Giugno si appresta a cominciare con un impulso di calore intenso, che segnerà una vera e propria accensione estiva sull’intera penisola. Il passaggio dall’ultima parte di maggio ai primi giorni del nuovo mese vedrà l’ingresso deciso dell’anticiclone nordafricano, che si estenderà con potenza sull’Europa centro-occidentale, coinvolgendo pienamente anche l’Italia.
Caldo già a fine maggio
Nelle giornate del 30 e 31 maggio, numerose zone del paese, tra cui Sicilia, Sardegna, Lazio, Toscana, Umbria e la Val Padana, sperimenteranno un’impennata delle temperature, che potranno raggiungere valori vicini ai 30-31 °C. Si tratta di un primo chiaro segnale del cambiamento in atto: le condizioni meteo iniziano a stabilizzarsi su uno scenario tipicamente estivo, grazie alla presenza di un campo di alta pressione che garantirà giornate assolate e progressivamente più calde.
Il debutto dell’estate meteorologica
Con l’arrivo del 1° giugno, data simbolica che segna l’inizio dell’estate meteorologica, il quadro meteo subirà un’ulteriore trasformazione: le temperature aumenteranno in modo significativo, spingendosi ben oltre le medie stagionali. Questo surplus termico sarà avvertito in maniera uniforme da Nord a Sud, coinvolgendo anche le Isole Maggiori. In particolare, si stima che nelle aree interne di Sardegna, Puglia, Calabria, Sicilia, Toscana, Lazio, Emilia-Romagna, Veneto, Lombardia e Piemonte, i valori possano sfiorare i 32-33 °C.
Questa fase sarà accompagnata da un aumento della sensazione di afa, specialmente nelle grandi città e nelle zone più lontane dal mare, dove la ventilazione risulterà più debole. In sostanza, l’atmosfera avrà connotati marcatamente estivi, con cieli generalmente sereni e temperature elevate che renderanno le ore centrali della giornata particolarmente calde.
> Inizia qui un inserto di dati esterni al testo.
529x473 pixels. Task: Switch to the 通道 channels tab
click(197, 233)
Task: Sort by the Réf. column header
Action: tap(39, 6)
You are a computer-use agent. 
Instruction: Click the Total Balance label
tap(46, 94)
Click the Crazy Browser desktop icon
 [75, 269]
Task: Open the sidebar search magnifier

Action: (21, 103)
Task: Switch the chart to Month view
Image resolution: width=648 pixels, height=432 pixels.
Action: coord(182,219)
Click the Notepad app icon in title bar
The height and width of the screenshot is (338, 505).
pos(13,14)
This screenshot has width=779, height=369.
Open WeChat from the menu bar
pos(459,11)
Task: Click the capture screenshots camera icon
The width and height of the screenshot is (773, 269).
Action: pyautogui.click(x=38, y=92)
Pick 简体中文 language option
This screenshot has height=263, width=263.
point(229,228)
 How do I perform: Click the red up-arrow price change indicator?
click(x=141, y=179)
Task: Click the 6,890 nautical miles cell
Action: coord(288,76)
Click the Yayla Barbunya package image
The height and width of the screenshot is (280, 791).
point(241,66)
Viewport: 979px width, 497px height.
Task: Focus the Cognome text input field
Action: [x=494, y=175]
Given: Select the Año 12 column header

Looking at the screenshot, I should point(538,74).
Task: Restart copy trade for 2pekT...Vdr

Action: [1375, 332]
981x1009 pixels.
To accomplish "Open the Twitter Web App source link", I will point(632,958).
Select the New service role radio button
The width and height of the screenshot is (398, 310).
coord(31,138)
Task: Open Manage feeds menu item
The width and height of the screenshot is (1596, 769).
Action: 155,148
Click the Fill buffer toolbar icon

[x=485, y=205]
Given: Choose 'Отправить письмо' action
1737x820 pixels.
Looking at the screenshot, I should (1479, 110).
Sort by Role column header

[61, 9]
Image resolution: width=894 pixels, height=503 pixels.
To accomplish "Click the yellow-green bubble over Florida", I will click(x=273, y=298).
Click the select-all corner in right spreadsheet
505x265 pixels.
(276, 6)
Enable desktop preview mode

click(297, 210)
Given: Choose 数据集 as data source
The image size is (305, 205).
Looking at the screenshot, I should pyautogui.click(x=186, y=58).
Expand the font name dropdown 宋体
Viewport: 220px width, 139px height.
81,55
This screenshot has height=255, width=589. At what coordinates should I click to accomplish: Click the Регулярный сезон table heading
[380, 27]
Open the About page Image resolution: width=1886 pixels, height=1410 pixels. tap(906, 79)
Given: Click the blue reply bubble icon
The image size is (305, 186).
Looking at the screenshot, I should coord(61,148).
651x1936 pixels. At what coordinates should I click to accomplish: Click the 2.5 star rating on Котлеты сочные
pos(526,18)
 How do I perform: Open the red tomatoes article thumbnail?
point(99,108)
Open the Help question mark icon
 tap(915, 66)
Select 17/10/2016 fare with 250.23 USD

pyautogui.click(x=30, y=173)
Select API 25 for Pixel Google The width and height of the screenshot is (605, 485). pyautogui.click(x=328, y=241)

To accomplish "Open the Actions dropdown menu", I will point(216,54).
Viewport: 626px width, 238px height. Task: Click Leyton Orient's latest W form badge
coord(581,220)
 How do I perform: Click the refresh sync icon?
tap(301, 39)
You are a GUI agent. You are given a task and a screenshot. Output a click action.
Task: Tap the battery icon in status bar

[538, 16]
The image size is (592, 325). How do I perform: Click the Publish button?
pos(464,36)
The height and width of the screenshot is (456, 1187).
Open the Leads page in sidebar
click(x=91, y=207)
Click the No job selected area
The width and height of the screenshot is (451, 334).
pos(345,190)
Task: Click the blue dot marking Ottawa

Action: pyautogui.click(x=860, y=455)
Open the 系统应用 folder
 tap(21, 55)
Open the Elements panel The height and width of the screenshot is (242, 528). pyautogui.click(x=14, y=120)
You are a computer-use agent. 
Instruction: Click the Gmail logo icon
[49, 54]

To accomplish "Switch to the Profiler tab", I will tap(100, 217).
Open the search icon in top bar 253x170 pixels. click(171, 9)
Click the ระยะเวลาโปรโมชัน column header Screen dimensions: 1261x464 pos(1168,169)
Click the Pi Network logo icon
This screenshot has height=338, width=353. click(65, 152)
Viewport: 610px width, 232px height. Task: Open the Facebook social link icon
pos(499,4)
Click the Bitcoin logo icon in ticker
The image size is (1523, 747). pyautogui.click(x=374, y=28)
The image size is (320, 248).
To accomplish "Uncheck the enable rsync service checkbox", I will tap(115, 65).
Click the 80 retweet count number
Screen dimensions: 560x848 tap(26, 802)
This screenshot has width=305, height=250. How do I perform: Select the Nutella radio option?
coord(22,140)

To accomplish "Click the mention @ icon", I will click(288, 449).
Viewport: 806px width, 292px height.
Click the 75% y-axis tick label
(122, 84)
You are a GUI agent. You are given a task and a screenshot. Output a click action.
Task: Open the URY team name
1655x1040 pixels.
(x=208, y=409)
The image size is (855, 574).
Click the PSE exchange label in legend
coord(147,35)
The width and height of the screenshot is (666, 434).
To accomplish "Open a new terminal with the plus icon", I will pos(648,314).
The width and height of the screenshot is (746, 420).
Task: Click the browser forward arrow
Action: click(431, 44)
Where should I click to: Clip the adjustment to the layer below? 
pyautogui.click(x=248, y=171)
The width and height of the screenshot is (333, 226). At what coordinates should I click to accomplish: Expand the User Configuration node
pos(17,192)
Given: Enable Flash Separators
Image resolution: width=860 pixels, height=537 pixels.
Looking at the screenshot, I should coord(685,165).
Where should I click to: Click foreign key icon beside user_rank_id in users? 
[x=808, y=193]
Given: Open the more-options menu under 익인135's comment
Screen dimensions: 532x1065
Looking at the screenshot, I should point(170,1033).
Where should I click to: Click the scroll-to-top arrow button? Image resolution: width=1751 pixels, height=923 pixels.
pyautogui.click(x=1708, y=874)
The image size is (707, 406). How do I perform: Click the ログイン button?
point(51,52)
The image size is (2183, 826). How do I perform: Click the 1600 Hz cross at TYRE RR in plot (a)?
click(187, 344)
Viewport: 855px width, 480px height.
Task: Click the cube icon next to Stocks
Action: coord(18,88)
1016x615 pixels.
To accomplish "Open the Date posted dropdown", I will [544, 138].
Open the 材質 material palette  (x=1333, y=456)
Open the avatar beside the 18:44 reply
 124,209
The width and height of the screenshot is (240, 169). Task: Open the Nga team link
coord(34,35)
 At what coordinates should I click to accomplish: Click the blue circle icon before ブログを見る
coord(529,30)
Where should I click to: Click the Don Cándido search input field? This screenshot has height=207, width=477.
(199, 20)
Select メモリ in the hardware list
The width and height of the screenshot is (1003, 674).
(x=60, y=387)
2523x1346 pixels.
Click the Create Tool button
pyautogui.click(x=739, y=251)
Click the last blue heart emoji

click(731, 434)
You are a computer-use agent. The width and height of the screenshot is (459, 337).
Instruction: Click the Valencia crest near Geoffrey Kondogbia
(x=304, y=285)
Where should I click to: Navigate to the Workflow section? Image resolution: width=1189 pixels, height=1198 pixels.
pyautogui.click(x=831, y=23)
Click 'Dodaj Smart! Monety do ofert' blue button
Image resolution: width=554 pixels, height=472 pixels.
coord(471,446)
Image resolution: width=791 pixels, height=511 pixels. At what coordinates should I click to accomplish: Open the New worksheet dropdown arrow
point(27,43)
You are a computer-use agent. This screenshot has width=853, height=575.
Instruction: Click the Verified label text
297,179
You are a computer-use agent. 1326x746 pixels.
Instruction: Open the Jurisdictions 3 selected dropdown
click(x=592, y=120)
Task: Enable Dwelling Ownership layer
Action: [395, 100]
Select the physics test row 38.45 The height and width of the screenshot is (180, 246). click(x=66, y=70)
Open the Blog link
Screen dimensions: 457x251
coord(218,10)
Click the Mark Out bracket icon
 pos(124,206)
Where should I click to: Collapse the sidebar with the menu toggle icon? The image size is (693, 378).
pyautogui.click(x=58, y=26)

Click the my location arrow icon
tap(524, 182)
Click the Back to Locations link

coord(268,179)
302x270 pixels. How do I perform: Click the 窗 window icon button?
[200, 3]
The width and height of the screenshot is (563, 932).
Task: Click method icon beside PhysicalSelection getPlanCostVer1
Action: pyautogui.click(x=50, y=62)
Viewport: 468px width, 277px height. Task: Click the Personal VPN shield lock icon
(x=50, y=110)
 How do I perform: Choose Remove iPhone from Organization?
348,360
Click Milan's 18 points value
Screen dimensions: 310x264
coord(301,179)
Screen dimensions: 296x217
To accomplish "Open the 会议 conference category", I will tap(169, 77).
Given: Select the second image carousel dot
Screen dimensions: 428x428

Dominio del caldo nella prima settimana di giugno
La prima fase di giugno sarà quindi contraddistinta da una persistenza del bel tempo e del caldo su tutta la Penisola. I modelli previsionali al momento indicano che almeno fino al 4 giugno, l’anticiclone manterrà la sua struttura compatta e dominante, assicurando giornate stabili e temperature alte. Tuttavia, una prima potenziale variazione potrebbe intervenire già attorno alla giornata del 2 giugno, quando al Nord Italia si intravedono i segnali per lo sviluppo di forti temporali localizzati, frutto di una modesta instabilità.
Possibili cambiamenti a partire dal 5 giugno
Il 5 giugno potrebbe rappresentare un momento di svolta: le proiezioni indicano l’arrivo di un flusso di aria più fresca atlantica che, sfiorando il margine settentrionale dell’anticiclone nordafricano, potrebbe provocare la formazione di temporali intensi, soprattutto sulle regioni del Nord Italia. Questa intrusione instabile potrebbe segnare l’inizio di una fase più variabile per le regioni settentrionali, con possibili episodi temporaleschi sparsi e un leggero calo termico.
Uno scenario più incerto si profila nella fascia compresa tra il 9 e il 12 giugno, periodo in cui si ipotizza un nuovo e più deciso cedimento del campo anticiclonico. Se confermato, questo cambiamento potrebbe favorire l’ingresso di nuove correnti instabili sull’Italia, con possibili effetti anche al Centro e al Sud. Tuttavia, trattandosi di una tendenza a lunga gittata, occorre cautela: le evoluzioni meteo a così ampio raggio temporale sono soggette a importanti variazioni nei prossimi aggiornamenti.